Mélissa Wago-lala : Je suis entrée à l'École Supérieure d’Art et de Design d’Orléans et j'ai obtenu un Master 2 en Design Objet/Espace. J’y ai passé cinq années qui ont été entrecoupées de stages, et où j’ai touché à plusieurs choses. J’ai réalisé un stage en architecture d’intérieur et art contemporain mais aussi dans le bijou. Il ne s'agissait pas des stages « typiques » de design pouvant être faits chez des designers connus, dans des cabinets d'architecture purs et durs, ou tout ce que l'on pouvait entendre par design d'objet et d’espace. Aussi, j’ai effectué un échange scolaire à Rio (Brésil) en 2014. Je mets un point là-dessus parce que je pense qu'il s'est passé quelque chose dans la façon dont ça m’a construit dans mes expériences, mon approche et mon regard. Sur le moment je n’ai pas eu ce sentiment mais cela a beaucoup nourri ma sensibilité. À la suite de ma sortie de l’école en 2015, j’ai eu un petit temps d’adaptation à Paris : j'avais trouvé un job (qui n’était pas dans le milieu du design) pour pouvoir m'y installer. Un an et demi après, j'ai de nouveau réalisé des stages et me suis relancée dans cette filière. L'un d'eux a débouché en « mini » CDD1 où j'étais designer objet chez Lacoste (pendant moins d'un an) ; ensuite j'ai travaillé chez une marque de parfumerie — qui s'appelle Histoires de parfums — pendant deux ans et demi qui m'a permis vraiment de toucher à tout. Comme il s'agissait d'une toute petite équipe, j’étais à la fois designer produit, designer d’espace et visual merchandiser : j’étais au développement des parfums mais aussi en charge des réseaux. Ça a été extrêmement formateur, surtout avec l’avènement des réseaux sociaux. À cette période, on commençait à se rendre compte qu’il fallait vraiment miser dessus. Pour le coup, j'étais dans un espace où je touchais à la fois au digital, au produit, à l’espace, au développement projet comme au développement produit, mais aussi à tout ce qui était lié au marketing (ce que l'on n'apprend d’ailleurs pas à l’école).
Je me permets de rebondir sur la deuxième partie de question. Comme il y avait un fort héritage « Beaux-Arts » et manuel à l’École d’Orléans — ce qui était d’ailleurs très intéressant parce qu'on avait toujours du dessin, des ateliers manuels (pour le modelage, les métaux, les maquettes) et de très beaux ateliers pour le bois —, on avait pas mal de cours théoriques sur l'histoire de l’art et du design (par exemple sur la peinture). Une bonne partie de la semaine était consacrée à la culture générale.

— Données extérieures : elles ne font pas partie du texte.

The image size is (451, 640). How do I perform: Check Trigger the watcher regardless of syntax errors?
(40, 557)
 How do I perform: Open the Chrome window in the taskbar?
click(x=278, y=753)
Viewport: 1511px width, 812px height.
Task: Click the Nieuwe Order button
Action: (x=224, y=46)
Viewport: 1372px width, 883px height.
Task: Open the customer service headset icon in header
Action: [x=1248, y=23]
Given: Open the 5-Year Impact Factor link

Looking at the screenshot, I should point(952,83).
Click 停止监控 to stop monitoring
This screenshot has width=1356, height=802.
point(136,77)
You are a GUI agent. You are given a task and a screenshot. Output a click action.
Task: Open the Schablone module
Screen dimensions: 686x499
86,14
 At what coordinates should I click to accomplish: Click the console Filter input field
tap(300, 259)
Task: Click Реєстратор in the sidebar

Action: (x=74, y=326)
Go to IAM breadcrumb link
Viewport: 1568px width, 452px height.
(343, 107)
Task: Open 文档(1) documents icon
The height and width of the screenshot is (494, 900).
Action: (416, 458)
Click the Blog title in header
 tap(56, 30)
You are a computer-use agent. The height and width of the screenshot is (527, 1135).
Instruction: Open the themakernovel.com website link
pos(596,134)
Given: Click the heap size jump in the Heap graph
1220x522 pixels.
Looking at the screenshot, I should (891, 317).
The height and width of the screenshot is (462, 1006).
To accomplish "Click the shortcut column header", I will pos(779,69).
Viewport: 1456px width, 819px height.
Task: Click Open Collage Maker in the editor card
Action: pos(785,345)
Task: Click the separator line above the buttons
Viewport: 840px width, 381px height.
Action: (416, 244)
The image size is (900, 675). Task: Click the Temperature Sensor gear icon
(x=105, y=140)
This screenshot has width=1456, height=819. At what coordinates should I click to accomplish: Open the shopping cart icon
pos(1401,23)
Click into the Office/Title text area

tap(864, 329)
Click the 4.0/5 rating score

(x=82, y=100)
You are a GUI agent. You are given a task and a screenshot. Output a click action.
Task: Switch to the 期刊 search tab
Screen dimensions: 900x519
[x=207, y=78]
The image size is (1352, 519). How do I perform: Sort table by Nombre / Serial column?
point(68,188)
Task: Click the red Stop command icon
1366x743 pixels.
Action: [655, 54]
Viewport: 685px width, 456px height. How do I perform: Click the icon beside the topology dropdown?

Mais, mis à part des workshops ponctuels dans l’année, on ne nous enseignait pas spécialement l’« après » : c’est-à-dire tout ce qui est inévitable, de l'ordre du marketing et de la communication. Je pense qu’il y avait un léger retard sur le « comment » on allait communiquer nos projets et sur le « comment » on allait nous vendre. Les écoles d'art et d'arts appliqués ne semblent pas trop vouloir mettre cette partie en avant (à mon avis dû au côté très capitaliste et très pécuniaire). Je trouve qu’il serait important de savoir se vendre, de connaître et de chercher les plates-formes ou les meilleurs outils pour faire parler de soi. On peut faire les meilleures choses mais, si elles ne sont pas visibles, elles ne le seront jamais. Je dois dire que c’est une grosse partie qui nous a manqué à l’école. Par exemple, mon compagnon était au sein d'une autre école où on lui a enseigné ces choses-là : j'ai le sentiment qu’il y avait [dans sa formation] plus une envie de se vendre que de parler du projet. Au contraire [dans ma formation], on nous faisait primer l’intention et le fond du projet avant de savoir communiquer dessus. D’un côté, je trouve que c'était une manière de préserver notre part artistique et notre sensibilité, pour ne pas trop se faire « manger » par le système.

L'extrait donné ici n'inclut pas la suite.